The natural history of ataxia-telangiectasia (A-T): A systematic review.

BACKGROUND: Ataxia-telangiectasia is an autosomal recessive, multi-system, and life-shortening disease caused by mutations in the ataxia-telangiectasia mutated gene. Although widely reported, there are no studies that give a comprehensive picture of this intriguing condition. OBJECTIVES: Understand the natural history of ataxia-telangiectasia (A-T), as reported in scientific literature. SEARCH METHODS: 107 search terms were identified and divided into 17 searches. Each search was performed in PubMed, Ovid SP (MEDLINE) 1946-present, OVID EMBASE 1980 -present, Web of Science core collection, Elsevier Scopus, and Cochrane Library. SELECTION CRITERIA: All human studies that report any aspect of A-T. DATA COLLECTION AND ANALYSIS: Search results were de-duplicated, data extracted (including author, publication year, country of origin, study design, population, participant characteristics, and clinical features). Quality of case-control and cohort studies was assessed by the Newcastle-Ottawa tool. Findings are reported descriptively and where possible data collated to report median (interquartile range, range) of outcomes of interest. MAIN RESULTS: 1314 cases reported 2134 presenting symptoms. The most common presenting symptom was abnormal gait (1160 cases; 188 studies) followed by recurrent infections in classical ataxia-telangiectasia and movement disorders in variant ataxia-telangiectasia. 687 cases reported 752 causes of death among which malignancy was the most frequently reported cause. Median (IQR, range) age of death (n = 294) was 14 years 0 months (10 years 0 months to 23 years 3 months, 1 year 3 months to 76 years 0 months).

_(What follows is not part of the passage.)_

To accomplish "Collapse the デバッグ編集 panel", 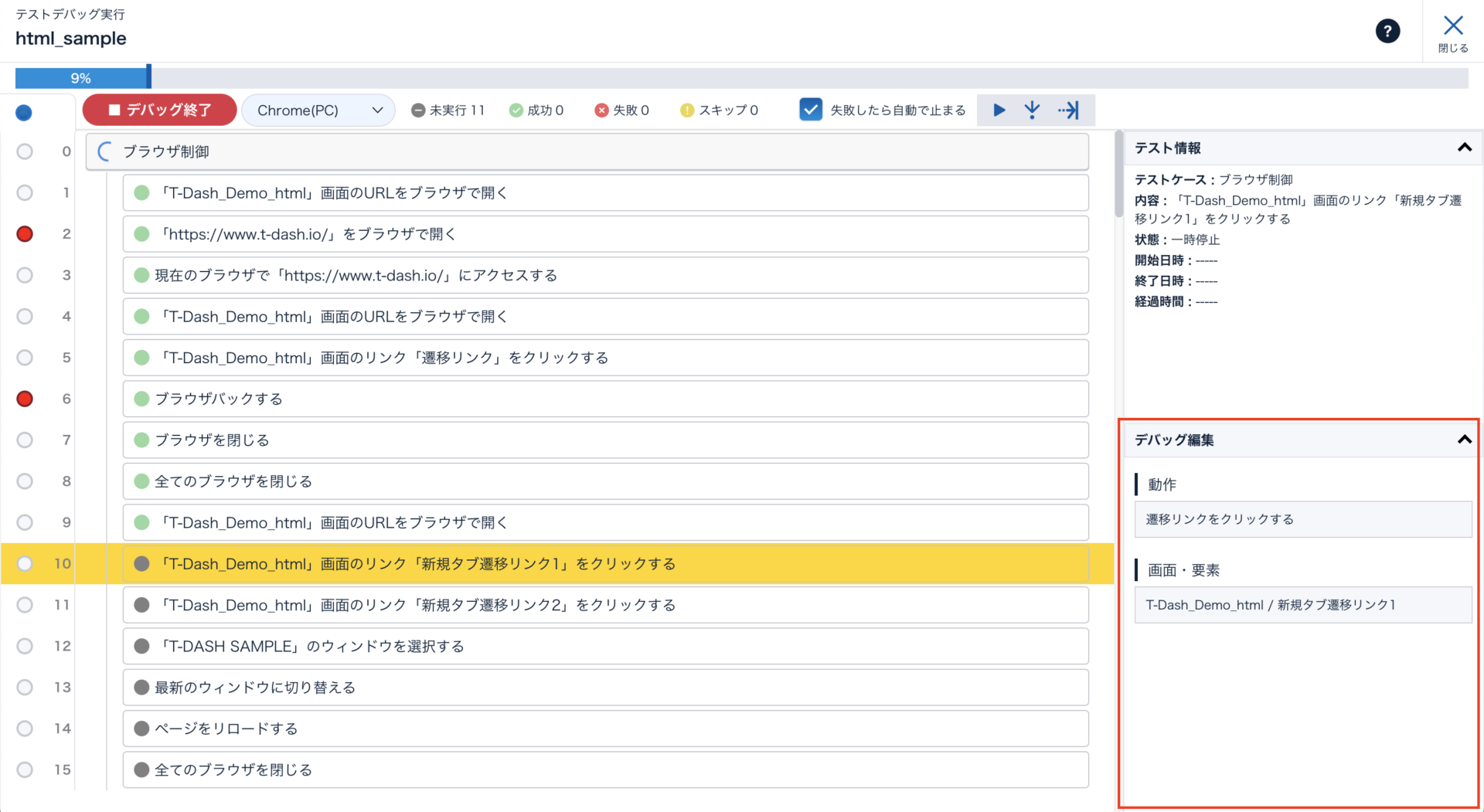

CONCLUSIONS: This review demonstrates the multi-system involvement in A-T, confirms that neurological symptoms are the most frequent presenting features in classical A-T but variants have diverse manifestations. We found that most individuals with A-T have life limited to teenage or early adulthood. Predominance of case reports, and case series demonstrate the lack of robust evidence to determine the natural history of A-T. We recommend population-based studies to fill this evidence gap.